# How do you solve u^4 = 1?

Jul 21, 2018

$u = 1 , - 1 , i , - i$

#### Explanation:

Our equation is essentially a difference of squares which can be rewritten as

$\left({u}^{2} + 1\right) \left({u}^{2} - 1\right)$

To solve, we can set both of these equal to zero to get

${u}^{2} = - 1 \implies u = \sqrt{- 1} = \pm i$

${u}^{2} = 1 \implies u = \pm 1$

Therefore, our solutions are

$u = 1 , - 1 , i , - i$

Hope this helps!

» SUPPLIED MATERIAL:
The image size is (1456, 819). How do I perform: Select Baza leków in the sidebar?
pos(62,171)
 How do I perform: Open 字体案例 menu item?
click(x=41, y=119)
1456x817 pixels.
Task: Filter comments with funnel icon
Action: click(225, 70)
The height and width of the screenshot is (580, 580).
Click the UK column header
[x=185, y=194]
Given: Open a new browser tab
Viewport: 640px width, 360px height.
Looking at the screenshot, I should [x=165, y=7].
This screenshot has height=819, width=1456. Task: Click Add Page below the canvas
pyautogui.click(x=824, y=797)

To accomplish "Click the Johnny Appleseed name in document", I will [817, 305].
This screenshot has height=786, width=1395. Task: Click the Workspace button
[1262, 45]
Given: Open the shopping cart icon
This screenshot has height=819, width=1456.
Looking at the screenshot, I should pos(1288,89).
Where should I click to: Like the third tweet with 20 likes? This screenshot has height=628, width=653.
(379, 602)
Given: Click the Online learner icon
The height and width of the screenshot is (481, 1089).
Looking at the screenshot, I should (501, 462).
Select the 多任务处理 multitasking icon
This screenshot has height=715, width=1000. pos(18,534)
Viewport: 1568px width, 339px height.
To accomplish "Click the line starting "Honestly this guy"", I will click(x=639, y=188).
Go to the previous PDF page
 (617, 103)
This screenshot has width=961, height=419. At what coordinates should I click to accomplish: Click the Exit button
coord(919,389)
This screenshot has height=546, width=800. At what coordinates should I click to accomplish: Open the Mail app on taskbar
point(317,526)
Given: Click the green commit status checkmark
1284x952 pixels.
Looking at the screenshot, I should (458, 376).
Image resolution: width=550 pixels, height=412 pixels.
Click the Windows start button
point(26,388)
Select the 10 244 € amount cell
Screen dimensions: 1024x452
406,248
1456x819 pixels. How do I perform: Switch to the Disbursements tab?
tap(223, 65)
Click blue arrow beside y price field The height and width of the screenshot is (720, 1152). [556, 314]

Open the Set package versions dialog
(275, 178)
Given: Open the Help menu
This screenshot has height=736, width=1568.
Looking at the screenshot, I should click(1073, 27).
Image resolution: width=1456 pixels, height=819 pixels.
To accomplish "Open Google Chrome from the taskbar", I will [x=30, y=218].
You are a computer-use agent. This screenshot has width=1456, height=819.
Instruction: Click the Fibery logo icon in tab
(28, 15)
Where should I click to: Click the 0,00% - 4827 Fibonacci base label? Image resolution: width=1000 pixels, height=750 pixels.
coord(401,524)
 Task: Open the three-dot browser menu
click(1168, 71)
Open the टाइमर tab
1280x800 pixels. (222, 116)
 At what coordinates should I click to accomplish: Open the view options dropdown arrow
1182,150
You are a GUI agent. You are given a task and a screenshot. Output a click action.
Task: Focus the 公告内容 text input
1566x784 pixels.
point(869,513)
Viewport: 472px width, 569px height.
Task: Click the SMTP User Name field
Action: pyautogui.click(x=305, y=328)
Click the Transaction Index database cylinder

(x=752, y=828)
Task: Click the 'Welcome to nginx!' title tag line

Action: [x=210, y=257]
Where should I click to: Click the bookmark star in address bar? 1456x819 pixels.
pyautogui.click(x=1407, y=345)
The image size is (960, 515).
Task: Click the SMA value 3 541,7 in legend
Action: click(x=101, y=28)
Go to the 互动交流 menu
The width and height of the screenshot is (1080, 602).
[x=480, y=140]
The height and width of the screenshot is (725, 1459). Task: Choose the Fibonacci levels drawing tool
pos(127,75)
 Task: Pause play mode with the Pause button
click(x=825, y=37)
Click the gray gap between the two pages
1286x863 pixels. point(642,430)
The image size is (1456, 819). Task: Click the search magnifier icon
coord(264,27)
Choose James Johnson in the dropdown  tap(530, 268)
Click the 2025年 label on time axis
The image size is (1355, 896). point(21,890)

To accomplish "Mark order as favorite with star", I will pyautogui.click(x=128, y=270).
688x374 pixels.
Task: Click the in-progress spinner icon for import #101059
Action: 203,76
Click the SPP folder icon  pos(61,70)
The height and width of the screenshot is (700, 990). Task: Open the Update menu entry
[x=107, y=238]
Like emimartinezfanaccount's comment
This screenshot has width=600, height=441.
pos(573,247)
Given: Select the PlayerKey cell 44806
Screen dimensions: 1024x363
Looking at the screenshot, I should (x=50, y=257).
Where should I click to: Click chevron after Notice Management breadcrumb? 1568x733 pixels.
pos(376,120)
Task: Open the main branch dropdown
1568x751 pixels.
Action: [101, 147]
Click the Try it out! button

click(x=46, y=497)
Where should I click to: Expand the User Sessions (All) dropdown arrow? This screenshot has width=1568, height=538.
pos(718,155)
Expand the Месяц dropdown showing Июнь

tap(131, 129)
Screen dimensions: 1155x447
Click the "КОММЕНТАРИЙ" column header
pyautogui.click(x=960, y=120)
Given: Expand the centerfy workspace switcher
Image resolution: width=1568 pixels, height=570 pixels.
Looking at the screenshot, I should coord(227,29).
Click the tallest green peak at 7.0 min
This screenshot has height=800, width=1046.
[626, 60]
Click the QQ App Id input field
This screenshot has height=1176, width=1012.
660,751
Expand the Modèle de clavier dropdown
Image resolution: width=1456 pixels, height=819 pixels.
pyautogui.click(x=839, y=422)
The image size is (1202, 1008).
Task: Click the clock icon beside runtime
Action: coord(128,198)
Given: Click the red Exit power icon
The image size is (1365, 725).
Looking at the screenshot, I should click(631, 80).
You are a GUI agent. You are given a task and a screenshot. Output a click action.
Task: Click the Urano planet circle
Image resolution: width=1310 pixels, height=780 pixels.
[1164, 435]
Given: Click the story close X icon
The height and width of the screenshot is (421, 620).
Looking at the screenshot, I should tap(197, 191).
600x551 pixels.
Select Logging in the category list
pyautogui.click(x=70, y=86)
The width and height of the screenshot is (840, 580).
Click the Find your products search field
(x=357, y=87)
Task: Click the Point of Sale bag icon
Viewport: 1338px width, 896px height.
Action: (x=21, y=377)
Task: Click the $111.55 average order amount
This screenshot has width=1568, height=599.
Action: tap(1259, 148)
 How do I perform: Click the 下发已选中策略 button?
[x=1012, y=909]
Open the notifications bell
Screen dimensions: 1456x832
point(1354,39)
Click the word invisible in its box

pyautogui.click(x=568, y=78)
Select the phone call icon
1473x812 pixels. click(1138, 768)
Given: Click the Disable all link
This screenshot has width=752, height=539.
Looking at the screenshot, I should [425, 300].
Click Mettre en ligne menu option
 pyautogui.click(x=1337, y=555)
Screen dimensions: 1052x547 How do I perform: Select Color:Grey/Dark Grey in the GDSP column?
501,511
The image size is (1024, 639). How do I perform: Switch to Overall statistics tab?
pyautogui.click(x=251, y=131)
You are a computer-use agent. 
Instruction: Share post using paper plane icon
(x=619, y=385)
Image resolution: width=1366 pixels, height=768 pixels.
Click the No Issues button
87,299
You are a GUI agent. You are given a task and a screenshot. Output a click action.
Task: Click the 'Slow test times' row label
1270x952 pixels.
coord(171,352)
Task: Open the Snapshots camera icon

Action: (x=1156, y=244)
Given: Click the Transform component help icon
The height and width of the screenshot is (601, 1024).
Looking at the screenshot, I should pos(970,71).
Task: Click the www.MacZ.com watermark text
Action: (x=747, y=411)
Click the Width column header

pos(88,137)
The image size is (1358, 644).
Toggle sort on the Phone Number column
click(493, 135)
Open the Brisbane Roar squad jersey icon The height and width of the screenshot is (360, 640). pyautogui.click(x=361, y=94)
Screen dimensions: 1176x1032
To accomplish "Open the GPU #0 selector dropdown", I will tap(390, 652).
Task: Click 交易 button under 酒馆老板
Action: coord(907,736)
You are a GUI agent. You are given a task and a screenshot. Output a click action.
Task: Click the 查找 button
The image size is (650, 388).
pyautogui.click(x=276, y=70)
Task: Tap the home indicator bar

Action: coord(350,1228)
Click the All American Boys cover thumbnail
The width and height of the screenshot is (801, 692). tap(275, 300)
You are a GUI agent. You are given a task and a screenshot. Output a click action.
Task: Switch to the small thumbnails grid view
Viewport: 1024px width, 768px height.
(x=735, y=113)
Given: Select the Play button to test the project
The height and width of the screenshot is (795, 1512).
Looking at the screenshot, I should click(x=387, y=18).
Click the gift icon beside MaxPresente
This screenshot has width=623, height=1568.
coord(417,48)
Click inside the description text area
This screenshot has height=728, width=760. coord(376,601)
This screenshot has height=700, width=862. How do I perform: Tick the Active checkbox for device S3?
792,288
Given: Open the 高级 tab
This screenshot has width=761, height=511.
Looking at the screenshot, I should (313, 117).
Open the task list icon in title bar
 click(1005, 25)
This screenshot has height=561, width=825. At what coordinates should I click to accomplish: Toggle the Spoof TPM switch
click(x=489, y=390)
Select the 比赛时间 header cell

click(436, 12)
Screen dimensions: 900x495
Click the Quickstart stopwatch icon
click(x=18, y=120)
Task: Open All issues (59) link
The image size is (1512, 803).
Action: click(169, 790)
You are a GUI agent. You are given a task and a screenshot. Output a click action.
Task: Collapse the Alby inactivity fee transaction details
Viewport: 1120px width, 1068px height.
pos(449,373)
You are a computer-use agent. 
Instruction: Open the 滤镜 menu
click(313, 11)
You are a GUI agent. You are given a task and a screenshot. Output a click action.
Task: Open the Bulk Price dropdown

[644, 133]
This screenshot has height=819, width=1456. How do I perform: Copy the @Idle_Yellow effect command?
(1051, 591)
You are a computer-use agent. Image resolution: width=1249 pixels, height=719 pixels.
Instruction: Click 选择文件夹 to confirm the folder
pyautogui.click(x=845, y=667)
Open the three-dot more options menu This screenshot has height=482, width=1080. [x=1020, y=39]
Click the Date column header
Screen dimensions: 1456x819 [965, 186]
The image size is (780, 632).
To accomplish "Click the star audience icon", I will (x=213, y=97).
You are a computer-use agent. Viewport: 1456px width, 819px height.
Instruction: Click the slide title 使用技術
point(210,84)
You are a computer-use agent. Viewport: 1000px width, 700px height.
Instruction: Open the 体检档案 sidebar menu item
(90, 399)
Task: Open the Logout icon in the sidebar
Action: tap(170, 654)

» GOAL:
Answer these from the page on solving u^4 = 1:
(a) What date appears on it?
(b) Which two factors is the equation rewritten as?
(c) What values of u does it get from u^2 = -1?
Leave the material out of this work entirely.

» EXERCISE OUTPUT:
(a) Jul 21, 2018
(b) (u^2 + 1) and (u^2 - 1)
(c) u = i and u = -i